My Lords, that was my fault. I was not for one moment suggesting that the noble and learned Baroness, Lady Butler-Sloss, was saying that the Bulger case did not require enormously sensitive handling, nor that she was in any way underestimating the seriousness of it. I was seeking to say that the fact that there were tabloid campaigns about it and that people were very concerned about it was absolutely legitimate. What they were asking for was not necessarily legitimate, but there was very real concern. Obviously, there must be anonymity, but if the matter is dealt with entirely in the care system, without any public element of how the law is dealing with it, then the community never gets satisfaction in relation to what is happening. By satisfaction, I mean that there must be some recognition within the justice system of the appalling nature of what has happened.

--- Later in debate ---
As I understood it, the specific example that my noble friend raised was of a child who committed a crime at the age of 17, but who turned 18 before appearing in court and being sentenced. The answer to that point is to bear in mind that, although the offender is now an adult and being sentenced at 18, sentencing powers are determined by their age at the time of conviction. That therefore means that some cases, when a child turns 18 after an offence is committed but before their first appearance in court, they will be tried in an adult court, as my noble friend pointed out. However, sentencing guidelines make it clear that courts should use the sentence that would have been given at the time the offence was committed, as a starting point. In addition, the guidelines emphasise that sentencers should take an offender’s maturity and all other relevant factors into account, even after they turn 18. I invite my noble friend and other noble Lords who have put down these amendments not to press them, for the reasons I have set out.

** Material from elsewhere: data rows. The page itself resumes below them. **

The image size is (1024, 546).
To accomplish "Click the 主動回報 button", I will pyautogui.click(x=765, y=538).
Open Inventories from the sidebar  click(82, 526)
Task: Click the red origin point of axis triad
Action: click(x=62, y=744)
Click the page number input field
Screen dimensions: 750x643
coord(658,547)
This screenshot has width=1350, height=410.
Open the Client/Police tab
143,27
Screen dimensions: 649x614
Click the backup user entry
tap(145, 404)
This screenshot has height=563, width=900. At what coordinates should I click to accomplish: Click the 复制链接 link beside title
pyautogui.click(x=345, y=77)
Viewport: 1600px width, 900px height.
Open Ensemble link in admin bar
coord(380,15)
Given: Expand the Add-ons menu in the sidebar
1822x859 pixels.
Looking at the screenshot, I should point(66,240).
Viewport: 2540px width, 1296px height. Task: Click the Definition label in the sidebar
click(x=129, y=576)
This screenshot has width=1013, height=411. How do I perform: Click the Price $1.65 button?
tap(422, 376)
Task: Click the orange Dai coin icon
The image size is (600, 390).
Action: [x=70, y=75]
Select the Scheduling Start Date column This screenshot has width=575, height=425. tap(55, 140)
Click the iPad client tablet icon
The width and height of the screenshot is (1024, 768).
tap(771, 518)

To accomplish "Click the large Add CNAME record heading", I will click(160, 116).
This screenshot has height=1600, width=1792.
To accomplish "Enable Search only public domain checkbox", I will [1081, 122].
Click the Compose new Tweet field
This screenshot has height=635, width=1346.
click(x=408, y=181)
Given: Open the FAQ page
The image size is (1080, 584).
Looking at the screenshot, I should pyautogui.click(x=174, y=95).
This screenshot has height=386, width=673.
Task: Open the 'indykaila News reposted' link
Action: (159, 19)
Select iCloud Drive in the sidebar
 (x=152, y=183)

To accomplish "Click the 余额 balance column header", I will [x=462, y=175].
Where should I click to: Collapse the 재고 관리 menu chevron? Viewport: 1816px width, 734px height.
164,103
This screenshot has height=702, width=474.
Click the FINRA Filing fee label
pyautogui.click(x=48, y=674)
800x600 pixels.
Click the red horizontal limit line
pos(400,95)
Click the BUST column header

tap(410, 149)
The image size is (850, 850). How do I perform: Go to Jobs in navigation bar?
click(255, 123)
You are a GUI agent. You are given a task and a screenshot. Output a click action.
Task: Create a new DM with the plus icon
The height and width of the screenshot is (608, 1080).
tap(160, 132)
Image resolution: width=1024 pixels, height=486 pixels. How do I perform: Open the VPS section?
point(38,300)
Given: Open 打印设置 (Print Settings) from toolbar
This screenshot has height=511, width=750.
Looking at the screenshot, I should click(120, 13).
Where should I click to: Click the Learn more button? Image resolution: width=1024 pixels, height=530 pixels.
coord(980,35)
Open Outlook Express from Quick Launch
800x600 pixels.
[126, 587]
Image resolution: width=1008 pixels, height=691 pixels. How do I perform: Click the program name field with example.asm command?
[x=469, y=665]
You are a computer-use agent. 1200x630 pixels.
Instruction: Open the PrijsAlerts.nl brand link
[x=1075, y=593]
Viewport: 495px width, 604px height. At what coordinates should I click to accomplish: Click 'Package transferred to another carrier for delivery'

Baroness Butler-Sloss Portrait Baroness Butler-Sloss (CB)
- Hansard - -

Will the Minister deal with two points that he has not yet addressed? First, even Scotland has gone to the age of 12, and right across Europe it is at least 12 or 14. He has not dealt with why we are now, alone in Europe and in the United Kingdom, at 10. Secondly, it is contrary to the United Nations Convention on the Rights of the Child, and the Government seem to be ignoring that.